About this task:
Every line in the records below that holds "tree" must be identified and copied.

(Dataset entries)
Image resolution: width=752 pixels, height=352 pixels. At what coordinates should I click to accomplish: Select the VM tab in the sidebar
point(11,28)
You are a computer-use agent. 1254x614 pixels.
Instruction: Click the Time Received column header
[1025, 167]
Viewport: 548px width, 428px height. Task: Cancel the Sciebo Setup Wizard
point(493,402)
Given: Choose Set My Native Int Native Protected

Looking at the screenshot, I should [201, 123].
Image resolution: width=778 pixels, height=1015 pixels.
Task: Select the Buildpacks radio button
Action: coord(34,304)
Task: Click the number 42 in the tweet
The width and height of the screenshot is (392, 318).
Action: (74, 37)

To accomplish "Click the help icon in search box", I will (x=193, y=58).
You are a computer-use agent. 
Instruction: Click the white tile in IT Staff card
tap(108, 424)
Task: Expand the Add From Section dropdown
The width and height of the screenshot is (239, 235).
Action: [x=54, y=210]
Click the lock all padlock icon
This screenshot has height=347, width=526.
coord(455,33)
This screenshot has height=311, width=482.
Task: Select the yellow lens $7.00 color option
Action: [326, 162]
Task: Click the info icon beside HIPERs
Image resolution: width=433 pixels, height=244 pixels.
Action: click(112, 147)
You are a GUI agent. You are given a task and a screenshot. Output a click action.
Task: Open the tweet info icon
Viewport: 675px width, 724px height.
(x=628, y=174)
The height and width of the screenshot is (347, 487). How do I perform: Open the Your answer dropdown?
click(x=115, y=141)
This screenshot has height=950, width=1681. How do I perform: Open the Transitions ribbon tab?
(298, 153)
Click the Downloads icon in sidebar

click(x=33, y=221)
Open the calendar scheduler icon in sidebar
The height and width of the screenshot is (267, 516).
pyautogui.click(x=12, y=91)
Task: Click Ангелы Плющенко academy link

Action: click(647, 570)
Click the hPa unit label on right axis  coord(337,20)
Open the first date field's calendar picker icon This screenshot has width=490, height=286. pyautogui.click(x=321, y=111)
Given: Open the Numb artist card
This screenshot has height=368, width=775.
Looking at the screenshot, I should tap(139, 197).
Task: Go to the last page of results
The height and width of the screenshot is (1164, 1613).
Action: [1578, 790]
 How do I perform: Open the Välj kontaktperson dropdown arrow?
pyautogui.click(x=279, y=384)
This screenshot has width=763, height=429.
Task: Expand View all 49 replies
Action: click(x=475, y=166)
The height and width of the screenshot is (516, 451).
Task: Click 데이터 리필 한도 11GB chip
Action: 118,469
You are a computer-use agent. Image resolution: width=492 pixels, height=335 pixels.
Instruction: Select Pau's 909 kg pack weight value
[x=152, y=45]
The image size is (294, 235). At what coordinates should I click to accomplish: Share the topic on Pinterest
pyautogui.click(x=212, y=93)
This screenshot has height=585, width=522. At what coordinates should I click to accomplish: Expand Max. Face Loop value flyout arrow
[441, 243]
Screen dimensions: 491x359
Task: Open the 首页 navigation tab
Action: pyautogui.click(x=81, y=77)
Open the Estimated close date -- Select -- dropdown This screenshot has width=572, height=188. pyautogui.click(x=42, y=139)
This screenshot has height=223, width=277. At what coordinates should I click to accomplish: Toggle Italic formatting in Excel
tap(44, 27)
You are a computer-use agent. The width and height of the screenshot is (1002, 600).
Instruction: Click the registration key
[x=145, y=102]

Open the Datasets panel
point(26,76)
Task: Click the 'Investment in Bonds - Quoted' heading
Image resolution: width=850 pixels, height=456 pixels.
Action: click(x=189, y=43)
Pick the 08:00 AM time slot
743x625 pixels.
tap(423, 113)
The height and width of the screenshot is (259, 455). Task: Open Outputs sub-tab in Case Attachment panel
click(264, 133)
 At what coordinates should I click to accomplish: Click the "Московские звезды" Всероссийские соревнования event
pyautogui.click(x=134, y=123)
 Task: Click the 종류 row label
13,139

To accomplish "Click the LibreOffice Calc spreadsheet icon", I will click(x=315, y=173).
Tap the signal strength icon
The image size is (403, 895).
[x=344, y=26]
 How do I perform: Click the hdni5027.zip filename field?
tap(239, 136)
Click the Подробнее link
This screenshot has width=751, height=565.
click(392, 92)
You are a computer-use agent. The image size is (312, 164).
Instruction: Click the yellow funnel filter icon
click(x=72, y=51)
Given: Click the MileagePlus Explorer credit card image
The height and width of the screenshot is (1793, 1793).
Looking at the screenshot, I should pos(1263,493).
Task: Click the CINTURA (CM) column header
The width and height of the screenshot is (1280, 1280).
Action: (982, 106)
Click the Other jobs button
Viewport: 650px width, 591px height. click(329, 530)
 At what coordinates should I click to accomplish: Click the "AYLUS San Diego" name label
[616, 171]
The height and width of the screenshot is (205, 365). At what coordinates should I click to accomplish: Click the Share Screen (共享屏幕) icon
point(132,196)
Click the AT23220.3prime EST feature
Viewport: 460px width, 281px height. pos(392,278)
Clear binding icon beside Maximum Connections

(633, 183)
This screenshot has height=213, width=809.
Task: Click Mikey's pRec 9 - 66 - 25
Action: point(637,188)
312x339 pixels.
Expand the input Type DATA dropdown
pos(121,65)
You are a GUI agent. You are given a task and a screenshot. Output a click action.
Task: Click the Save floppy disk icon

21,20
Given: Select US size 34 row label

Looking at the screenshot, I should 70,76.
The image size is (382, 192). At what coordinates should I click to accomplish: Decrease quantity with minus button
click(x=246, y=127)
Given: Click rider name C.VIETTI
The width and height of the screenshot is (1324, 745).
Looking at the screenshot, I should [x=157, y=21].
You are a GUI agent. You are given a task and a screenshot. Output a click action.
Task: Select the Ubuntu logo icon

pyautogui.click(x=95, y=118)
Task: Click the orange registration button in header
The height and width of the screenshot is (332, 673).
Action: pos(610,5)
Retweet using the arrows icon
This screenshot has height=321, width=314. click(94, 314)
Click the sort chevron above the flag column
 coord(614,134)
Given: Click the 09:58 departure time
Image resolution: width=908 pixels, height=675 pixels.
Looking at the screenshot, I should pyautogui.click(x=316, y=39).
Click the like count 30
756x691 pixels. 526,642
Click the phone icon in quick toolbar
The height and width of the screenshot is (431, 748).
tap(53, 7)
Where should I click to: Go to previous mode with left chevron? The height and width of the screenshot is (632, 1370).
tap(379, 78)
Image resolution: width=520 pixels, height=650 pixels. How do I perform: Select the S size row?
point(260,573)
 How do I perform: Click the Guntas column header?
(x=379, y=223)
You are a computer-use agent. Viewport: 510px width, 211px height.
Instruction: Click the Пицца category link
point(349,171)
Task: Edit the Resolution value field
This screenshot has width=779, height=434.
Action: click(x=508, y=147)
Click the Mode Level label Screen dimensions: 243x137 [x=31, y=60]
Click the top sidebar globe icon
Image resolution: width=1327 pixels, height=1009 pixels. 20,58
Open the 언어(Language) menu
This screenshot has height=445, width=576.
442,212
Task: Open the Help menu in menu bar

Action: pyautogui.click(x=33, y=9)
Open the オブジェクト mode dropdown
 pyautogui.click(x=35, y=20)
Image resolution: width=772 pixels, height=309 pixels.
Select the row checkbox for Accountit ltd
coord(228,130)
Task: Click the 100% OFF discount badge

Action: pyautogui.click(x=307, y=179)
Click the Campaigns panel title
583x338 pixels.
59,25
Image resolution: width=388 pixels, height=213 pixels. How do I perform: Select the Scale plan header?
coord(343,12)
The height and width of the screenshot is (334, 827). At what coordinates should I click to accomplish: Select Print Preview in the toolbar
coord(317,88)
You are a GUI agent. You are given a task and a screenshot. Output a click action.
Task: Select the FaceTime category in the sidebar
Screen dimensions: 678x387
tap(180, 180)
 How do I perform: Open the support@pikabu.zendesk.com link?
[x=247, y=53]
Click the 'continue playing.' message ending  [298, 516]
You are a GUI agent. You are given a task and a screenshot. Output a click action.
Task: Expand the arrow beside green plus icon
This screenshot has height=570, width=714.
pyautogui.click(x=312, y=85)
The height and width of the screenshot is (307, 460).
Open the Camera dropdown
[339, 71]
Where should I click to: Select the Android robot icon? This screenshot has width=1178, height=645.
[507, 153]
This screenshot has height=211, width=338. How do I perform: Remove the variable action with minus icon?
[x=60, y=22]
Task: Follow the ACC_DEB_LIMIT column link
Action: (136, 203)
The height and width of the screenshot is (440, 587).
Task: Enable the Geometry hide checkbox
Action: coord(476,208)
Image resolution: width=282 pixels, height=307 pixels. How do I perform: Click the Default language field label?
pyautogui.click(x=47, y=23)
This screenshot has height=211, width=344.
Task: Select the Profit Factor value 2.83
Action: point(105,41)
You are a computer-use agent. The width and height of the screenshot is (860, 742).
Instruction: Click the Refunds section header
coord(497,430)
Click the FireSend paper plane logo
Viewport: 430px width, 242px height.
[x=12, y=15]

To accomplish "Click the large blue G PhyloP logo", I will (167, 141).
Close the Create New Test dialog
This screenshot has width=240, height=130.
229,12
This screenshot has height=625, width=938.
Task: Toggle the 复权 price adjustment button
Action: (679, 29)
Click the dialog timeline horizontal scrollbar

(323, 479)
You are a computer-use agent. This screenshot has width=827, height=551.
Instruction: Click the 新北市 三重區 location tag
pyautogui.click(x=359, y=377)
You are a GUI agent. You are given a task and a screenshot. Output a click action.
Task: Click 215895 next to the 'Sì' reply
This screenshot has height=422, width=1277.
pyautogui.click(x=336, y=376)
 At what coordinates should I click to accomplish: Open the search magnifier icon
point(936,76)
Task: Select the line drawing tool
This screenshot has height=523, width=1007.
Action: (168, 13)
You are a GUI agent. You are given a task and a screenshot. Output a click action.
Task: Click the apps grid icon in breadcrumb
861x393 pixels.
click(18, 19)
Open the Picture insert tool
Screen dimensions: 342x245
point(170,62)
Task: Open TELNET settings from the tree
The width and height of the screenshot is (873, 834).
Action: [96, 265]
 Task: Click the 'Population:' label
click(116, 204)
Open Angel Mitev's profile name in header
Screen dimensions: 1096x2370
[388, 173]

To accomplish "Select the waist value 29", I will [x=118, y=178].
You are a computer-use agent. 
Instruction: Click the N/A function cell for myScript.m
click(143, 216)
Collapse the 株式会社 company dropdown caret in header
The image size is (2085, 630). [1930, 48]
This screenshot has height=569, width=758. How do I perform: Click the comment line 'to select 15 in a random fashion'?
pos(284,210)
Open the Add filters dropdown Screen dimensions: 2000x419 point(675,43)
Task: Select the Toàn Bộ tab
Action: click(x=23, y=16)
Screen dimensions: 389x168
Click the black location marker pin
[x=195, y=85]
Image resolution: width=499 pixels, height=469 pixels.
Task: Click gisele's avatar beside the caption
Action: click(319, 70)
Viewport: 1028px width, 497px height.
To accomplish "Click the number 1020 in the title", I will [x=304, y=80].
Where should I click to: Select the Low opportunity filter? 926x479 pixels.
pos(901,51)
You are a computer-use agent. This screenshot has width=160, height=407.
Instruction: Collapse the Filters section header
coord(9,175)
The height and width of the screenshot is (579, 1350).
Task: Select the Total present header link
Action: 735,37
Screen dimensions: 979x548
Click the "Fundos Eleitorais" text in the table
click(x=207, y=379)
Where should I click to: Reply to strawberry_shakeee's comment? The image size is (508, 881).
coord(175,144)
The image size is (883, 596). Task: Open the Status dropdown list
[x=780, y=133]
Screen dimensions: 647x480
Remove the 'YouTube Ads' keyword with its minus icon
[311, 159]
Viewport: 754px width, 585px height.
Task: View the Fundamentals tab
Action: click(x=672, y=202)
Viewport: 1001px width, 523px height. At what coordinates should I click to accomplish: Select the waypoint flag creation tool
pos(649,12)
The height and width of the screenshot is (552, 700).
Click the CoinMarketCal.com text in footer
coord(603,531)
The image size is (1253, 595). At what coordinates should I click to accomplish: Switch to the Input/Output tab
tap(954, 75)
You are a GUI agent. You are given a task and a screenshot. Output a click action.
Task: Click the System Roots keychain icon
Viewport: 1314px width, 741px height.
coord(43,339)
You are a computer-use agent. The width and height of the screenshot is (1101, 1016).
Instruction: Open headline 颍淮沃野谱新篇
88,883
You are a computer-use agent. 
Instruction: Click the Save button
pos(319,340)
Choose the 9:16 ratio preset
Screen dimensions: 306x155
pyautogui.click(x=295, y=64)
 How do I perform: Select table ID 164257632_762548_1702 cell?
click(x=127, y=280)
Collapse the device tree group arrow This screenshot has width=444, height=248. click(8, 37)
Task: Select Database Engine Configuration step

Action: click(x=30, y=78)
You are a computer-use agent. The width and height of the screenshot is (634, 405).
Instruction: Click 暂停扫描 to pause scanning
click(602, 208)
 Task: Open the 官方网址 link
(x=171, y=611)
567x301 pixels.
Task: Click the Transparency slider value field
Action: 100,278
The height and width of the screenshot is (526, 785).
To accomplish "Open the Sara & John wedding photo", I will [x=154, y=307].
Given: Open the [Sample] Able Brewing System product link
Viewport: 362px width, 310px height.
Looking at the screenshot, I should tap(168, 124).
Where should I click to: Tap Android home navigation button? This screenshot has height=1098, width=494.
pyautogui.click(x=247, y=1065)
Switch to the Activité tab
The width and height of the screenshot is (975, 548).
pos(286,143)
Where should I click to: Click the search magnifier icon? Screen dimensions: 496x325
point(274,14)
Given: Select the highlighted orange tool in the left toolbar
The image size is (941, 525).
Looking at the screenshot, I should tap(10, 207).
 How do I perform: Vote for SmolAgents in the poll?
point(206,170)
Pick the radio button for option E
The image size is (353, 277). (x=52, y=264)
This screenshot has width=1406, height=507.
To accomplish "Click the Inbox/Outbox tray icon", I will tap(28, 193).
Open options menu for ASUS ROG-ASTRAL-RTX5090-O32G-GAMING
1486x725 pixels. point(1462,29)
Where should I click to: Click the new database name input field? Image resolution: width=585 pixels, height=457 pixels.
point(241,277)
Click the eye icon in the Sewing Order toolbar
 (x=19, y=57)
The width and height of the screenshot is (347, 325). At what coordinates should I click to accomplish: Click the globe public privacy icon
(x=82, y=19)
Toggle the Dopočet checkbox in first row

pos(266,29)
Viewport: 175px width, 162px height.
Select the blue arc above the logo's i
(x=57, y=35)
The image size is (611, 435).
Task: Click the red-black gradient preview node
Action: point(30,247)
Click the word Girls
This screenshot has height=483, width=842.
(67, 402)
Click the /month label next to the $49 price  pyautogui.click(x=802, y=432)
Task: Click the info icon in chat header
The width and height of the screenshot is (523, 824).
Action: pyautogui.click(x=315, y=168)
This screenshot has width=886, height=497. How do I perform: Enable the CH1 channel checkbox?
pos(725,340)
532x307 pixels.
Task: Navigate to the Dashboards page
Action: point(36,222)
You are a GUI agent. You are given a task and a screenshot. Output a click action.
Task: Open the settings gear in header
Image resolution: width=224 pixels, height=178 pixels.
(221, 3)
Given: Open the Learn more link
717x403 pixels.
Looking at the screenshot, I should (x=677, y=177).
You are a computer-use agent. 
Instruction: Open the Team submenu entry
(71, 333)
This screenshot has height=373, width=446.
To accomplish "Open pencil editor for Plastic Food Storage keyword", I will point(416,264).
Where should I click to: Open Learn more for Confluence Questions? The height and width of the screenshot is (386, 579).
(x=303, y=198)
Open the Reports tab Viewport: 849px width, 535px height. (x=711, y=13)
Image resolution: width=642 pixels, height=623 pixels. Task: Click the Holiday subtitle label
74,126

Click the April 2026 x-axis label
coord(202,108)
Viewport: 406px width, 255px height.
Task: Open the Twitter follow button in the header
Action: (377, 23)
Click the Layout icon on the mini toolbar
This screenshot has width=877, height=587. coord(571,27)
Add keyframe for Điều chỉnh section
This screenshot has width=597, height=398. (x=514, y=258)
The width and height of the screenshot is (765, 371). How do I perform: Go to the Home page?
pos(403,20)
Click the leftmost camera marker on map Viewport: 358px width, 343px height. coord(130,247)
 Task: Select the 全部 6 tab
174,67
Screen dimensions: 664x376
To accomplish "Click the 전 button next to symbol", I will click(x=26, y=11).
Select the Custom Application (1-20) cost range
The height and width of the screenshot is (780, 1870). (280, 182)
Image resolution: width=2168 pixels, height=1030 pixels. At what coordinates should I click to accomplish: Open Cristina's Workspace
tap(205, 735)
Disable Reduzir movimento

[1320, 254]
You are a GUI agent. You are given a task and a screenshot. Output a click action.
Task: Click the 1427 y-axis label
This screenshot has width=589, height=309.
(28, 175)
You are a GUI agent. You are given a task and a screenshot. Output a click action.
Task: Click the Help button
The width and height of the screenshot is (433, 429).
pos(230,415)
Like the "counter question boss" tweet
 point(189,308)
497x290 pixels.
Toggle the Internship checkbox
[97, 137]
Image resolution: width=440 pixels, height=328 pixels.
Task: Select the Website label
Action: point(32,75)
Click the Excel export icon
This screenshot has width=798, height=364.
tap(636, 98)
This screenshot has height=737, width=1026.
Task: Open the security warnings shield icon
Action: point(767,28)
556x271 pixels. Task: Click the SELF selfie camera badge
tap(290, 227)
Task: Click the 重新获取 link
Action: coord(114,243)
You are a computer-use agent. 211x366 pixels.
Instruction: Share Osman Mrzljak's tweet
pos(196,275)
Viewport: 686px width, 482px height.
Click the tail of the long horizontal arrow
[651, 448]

Final answer:
Task: Open TELNET settings from the tree
Collapse the device tree group arrow This screenshot has width=444, height=248. click(8, 37)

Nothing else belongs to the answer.